I have shared this song several times over the years- Beautiful Heartbreak (Youtube Video)
I had it all mapped out in front of me,
Knew just where I wanted to go;
But life decided to change my plans,
And I found a mountain in the middle of my road.
I knew there was no way over it,
So I searched for a way around;
Brokenhearted I started climbin',
And at the top I found...
Every fear, every doubt,
All the pain I went through;
Was the price that I paid to see this view;
And now that I'm here I would never trade...
The grace that I feel,
And the faith that I find;
Through the bitter-sweet tears,
And the sleepless nights;
I used to pray he'd take it all away,
But instead it became a beautiful heartbreak.

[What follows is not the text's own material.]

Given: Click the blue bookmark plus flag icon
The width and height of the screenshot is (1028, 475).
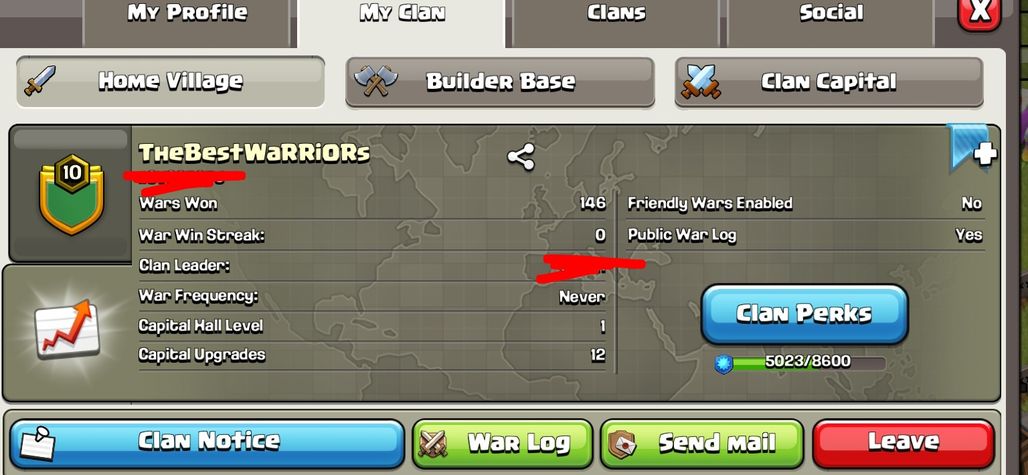Looking at the screenshot, I should click(x=972, y=147).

I never dreamed my heart would make it,
I thought about turning around;
But heaven has shown me miracles,
I never would have seen from the ground.
Now I take the rain with the sunshine,
Cause there's one thing that I know;
He picks up the pieces,
Along each broken road.
Every fear, every doubt,
All the pain I went through;
Was the price that I paid to see this view;
And now that I'm here I would never trade...
The grace that I feel,
And the faith that I find;
Through the bitter-sweet tears,
And the sleepless nights.
I used to pray he'd take it all away,
But instead it became a beautiful heartbreak.
I would never trade...
The grace that I feel,
And the faith that I find;
Through the bitter-sweet tears,
And the sleepless nights.
I used to pray he'd take it all away,
But instead it became a beautiful heartbreak.
Late last week and early this week as I prayed over our choice of school for Maddy, I so clearly saw God moving mountains to align everything and calm my fears. I enrolled Maddy at Trinity Prep this fall with complete Peace knowing it is the right choice for Maddy and our family. And as I once again chose a path different than the one I had planned, I was reminded of this song that I have returned to over and over again. This life God has granted me and the story that is my family is often full of fear, of pain, of doubt, of sadness and yet we continue to find faith and to see miracles and to know a view that is so beautiful and leaves me feeling blessed that I was chosen to walk this unexpected path.
As I left Maddy's new school after a meeting with their educational specialist, I received a call I didn't expect. A few months ago, I filled out an application for a once in a lifetime trip for our family and especially Maddy Moo. It was through Hopekids, an organization that has been such a blessing over the past several years. they provide activities and outings for families with chronically ill kids (free of charge to the families) so that we can make amazing memories and enjoy time away from medical treatment. This trip is outside their normal activities and was to a Ranch in Montana for a week. Two families would be selected to attend a Week of Hope. And so I filled out the application and I prayed over the trip, but did not think we would be selected. As I left the school, I got the call that we were one of the families selected. And so in August we will quite literally see a beautiful new view as we spend a week in the outdoors and meet amazing people and get to do activities we don't normally experience.
As I ponder this week I am reminded that God is so good, that there is ALWAYS hope, and you can always choose joy. I cannot wait for August as we once again walk a different path and look for the beauty beyond the heartbreak.